Hundreds of thousands of disabled people will see their benefits axed or cut in the next three years, the Government has said.
Ministers are reforming disability payments because, they say, some claimants have not been recently assessed and may now be suitable for some work.
They believe that by cutting benefits for some recipients they can divert money to those in more need, scrapping the 20-year-old disability living allowance (DLA) and replacing it with personal independent payments (PIPs).
Disabled people's minister Esther McVey told the House of Commons: "By reforming the system, ensuring it is fit for the 21st century, we can use the money we spend on disabled people more efficiently and effectively to help those most in need."
She added: "By October 2015 we will have reassessed 560,000 claimants. Of those, 160,000 will get a reduced award and 170,000 will get no award. However, 230,000 will get the same or more support."
Ms McVey said claimants receiving lifetime or indefinite DLA would not be reassessed until October 2015 at the earliest - after the next general election.

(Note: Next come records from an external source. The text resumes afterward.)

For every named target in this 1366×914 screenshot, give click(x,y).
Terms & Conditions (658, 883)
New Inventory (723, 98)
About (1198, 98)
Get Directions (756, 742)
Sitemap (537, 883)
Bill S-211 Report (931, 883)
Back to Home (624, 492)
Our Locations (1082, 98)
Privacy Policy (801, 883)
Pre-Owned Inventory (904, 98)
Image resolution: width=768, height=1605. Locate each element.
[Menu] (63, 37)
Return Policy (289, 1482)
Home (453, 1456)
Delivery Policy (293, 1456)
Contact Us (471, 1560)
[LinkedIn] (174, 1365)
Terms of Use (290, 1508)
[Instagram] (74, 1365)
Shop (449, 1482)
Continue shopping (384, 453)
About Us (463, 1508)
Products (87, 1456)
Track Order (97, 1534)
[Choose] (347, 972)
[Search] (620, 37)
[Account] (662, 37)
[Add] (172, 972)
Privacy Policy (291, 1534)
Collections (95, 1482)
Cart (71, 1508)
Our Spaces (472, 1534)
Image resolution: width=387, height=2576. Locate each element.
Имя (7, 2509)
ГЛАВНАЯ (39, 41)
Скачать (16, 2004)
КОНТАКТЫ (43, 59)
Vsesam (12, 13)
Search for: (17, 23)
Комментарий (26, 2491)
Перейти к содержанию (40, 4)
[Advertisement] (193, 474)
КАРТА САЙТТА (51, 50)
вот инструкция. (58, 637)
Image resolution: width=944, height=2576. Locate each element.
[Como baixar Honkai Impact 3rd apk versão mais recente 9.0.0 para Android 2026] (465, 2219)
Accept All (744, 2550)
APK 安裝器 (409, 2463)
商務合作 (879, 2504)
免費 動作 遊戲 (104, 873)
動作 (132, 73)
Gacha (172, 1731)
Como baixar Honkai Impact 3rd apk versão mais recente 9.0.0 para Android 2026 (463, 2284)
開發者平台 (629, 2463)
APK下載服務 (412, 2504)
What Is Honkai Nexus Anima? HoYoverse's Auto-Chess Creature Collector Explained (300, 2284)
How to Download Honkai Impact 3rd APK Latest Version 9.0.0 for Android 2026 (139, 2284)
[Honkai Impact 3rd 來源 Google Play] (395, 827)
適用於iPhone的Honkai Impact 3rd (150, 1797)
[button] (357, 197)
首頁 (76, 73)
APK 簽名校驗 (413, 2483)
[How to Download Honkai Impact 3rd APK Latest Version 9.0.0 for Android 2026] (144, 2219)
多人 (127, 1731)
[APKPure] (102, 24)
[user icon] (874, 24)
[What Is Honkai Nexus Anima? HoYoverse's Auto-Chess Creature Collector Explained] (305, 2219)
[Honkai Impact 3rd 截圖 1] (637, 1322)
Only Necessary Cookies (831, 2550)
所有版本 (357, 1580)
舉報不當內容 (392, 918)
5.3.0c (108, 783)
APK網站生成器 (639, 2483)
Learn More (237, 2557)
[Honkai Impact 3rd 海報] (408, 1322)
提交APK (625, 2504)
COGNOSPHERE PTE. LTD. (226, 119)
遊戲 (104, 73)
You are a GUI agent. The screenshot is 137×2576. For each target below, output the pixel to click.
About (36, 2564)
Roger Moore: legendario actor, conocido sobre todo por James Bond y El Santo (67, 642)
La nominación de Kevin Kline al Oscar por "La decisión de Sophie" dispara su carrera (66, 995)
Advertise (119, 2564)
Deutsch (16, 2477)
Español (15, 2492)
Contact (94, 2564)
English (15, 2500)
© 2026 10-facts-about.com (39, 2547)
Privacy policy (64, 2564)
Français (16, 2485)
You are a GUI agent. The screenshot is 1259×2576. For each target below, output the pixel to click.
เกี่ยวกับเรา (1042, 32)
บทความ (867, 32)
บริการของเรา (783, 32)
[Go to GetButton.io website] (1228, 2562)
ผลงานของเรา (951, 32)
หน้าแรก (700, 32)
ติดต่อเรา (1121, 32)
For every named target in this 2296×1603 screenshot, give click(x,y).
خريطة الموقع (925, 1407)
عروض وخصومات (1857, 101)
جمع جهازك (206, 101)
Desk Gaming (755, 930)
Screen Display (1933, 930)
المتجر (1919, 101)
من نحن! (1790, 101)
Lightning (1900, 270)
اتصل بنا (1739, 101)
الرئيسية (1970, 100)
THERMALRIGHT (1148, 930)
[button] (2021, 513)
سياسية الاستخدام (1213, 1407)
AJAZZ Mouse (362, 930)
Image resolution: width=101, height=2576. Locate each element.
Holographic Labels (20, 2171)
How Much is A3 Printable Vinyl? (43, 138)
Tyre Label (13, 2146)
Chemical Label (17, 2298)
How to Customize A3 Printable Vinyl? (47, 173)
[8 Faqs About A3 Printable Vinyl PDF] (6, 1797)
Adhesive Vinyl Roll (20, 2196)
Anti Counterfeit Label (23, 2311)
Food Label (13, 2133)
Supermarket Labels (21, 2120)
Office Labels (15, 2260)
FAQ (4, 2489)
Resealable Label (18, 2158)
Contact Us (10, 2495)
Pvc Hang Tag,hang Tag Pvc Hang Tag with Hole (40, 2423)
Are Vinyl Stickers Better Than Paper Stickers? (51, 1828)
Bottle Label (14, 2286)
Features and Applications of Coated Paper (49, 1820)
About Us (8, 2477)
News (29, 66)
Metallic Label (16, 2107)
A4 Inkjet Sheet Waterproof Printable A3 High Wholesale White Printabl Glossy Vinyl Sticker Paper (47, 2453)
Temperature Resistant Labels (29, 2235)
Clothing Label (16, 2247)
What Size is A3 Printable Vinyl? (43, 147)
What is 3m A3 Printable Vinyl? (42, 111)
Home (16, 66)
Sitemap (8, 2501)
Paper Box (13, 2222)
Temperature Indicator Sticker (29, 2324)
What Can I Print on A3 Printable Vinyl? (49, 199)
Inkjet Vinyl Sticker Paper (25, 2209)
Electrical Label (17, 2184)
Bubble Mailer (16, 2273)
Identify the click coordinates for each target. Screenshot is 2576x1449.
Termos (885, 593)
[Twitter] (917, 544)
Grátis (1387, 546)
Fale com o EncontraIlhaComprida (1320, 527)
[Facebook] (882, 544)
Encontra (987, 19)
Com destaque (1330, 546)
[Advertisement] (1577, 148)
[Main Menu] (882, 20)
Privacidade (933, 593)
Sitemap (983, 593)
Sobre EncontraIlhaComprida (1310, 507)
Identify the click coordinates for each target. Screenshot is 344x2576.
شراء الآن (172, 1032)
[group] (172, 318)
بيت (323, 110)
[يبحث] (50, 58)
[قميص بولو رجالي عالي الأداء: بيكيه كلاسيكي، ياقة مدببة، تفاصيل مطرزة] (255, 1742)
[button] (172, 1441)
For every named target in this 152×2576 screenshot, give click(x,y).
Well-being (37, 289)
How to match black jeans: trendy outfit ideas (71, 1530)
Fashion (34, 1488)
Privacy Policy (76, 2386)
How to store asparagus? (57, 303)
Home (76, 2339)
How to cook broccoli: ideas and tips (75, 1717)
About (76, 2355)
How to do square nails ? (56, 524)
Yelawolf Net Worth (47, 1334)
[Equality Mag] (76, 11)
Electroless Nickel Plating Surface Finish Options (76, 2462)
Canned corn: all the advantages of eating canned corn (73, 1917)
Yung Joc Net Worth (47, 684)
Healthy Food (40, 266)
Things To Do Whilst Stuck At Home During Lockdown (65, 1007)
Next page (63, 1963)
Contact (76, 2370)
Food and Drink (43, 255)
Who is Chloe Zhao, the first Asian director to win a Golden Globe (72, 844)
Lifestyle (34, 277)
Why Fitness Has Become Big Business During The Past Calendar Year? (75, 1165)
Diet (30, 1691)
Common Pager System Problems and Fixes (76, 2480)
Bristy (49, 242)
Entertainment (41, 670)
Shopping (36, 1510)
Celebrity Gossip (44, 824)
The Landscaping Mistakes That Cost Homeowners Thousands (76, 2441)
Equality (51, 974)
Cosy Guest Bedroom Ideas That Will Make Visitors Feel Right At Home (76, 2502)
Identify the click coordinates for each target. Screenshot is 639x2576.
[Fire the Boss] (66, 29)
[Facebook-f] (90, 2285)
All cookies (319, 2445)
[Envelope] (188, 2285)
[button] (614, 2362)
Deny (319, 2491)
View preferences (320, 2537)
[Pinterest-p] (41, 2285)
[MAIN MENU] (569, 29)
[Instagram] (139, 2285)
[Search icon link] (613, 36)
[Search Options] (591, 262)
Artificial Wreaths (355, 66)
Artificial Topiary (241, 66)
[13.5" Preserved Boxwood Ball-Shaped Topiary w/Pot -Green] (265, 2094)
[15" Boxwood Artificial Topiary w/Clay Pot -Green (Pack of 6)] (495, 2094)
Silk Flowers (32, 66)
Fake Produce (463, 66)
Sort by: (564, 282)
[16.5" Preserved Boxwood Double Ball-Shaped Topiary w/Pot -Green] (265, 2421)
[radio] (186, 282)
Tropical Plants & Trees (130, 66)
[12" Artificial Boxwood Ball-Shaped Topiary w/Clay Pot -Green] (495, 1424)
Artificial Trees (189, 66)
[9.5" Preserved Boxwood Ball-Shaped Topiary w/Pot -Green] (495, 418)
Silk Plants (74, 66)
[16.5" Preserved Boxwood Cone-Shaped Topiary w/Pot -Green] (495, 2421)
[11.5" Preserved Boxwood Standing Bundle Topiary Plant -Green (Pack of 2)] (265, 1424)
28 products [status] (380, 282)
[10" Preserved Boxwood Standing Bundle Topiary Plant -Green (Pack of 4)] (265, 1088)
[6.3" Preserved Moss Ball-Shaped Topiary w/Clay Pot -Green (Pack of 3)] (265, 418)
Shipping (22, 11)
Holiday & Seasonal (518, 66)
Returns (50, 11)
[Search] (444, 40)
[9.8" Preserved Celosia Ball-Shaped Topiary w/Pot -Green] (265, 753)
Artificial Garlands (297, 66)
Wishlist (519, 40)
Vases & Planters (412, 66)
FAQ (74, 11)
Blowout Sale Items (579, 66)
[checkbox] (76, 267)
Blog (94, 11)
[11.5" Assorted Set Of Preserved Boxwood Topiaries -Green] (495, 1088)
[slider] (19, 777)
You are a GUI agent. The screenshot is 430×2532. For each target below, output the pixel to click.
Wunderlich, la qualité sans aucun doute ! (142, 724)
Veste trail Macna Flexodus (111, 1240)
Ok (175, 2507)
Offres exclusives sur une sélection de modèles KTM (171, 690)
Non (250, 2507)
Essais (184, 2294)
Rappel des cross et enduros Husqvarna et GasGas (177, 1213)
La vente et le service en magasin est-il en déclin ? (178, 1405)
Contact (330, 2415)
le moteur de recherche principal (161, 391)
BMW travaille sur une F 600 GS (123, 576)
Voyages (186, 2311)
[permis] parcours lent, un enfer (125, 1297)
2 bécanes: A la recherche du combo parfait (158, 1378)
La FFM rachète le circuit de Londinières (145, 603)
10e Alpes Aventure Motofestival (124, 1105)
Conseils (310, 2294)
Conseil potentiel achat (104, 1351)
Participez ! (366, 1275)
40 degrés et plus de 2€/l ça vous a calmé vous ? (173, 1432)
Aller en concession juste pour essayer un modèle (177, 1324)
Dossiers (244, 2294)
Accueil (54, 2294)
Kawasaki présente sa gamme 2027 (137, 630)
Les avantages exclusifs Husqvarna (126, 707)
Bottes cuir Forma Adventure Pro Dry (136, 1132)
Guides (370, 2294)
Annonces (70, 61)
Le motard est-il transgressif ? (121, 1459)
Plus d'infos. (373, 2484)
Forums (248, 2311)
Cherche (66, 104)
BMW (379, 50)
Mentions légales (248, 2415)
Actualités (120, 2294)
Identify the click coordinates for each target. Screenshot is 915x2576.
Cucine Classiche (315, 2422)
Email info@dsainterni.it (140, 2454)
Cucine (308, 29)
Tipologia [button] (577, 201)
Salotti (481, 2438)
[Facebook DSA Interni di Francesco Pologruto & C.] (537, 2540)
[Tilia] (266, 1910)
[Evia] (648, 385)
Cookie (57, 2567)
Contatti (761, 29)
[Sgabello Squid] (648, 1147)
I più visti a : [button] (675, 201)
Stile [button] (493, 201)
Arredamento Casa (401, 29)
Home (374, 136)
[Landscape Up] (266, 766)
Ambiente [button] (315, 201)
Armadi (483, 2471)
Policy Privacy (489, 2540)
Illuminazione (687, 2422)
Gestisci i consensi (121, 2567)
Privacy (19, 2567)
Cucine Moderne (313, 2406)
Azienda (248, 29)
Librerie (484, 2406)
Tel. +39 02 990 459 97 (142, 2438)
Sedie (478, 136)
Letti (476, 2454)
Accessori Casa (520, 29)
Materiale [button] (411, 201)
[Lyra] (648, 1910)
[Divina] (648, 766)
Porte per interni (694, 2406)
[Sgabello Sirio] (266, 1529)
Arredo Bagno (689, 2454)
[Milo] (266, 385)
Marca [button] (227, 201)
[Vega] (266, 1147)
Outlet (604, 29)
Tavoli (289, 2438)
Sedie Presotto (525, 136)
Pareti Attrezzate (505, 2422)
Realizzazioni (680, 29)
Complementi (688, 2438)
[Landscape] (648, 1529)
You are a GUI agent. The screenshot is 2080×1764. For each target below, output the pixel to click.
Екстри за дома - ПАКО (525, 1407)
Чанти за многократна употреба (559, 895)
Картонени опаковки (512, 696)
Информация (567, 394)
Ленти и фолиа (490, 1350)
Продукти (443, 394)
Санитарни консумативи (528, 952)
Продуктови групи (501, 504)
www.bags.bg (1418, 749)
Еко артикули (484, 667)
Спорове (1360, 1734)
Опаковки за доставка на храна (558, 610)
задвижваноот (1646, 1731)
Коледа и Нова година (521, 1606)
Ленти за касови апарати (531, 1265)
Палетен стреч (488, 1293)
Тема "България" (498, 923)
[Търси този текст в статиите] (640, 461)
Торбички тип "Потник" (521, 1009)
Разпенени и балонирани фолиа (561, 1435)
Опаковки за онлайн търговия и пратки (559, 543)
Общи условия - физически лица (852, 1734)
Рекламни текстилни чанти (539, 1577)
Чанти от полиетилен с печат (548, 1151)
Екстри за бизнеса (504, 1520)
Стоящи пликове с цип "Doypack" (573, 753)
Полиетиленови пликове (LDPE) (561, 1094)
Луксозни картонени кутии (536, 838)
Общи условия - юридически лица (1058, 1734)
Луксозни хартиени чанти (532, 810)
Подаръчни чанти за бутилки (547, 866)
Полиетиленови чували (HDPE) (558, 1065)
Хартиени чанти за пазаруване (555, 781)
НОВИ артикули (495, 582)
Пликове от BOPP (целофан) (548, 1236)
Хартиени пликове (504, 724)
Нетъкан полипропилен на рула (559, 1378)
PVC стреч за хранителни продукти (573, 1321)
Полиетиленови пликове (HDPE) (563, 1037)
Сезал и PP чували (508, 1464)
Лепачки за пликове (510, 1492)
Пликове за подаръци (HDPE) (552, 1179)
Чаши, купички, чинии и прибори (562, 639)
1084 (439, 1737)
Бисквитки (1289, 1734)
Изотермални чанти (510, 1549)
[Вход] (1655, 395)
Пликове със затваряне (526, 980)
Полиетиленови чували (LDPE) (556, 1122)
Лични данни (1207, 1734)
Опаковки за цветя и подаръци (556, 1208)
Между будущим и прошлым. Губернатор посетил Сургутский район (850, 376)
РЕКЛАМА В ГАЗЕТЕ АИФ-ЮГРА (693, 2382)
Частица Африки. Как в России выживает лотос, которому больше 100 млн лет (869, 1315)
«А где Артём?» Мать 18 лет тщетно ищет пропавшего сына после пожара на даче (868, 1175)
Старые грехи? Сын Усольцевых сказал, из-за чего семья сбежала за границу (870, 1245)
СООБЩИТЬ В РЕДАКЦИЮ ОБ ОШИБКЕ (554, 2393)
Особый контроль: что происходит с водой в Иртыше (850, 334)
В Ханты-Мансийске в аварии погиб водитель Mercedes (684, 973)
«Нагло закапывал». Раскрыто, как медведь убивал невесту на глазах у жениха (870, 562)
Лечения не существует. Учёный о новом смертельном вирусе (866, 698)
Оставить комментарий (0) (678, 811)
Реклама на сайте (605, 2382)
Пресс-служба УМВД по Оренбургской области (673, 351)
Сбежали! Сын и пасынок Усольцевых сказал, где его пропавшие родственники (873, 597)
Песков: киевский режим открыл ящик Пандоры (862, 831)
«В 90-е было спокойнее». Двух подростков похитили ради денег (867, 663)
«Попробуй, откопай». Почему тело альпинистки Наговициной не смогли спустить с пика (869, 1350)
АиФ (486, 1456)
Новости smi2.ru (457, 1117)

Labour backed reform but shadow minister Anne McGuire insisted: "The assessment needs to be the right one."
The annual bill for DLA is £13.2 billion a year, shared among 3.2 million adults.
In her Commons statement, Ms McVey said the changes would make the system "more transparent, objective and fair" and insisted that the Government had listened to the "huge" response to its disability benefits consultation.
She told MPs the checks would be introduced more gradually, adding: "We are now to undertake a significantly slower reassessment timetable to ensure we get this right. It will be phased in, starting with the North West and parts of the North East of England from April 2013."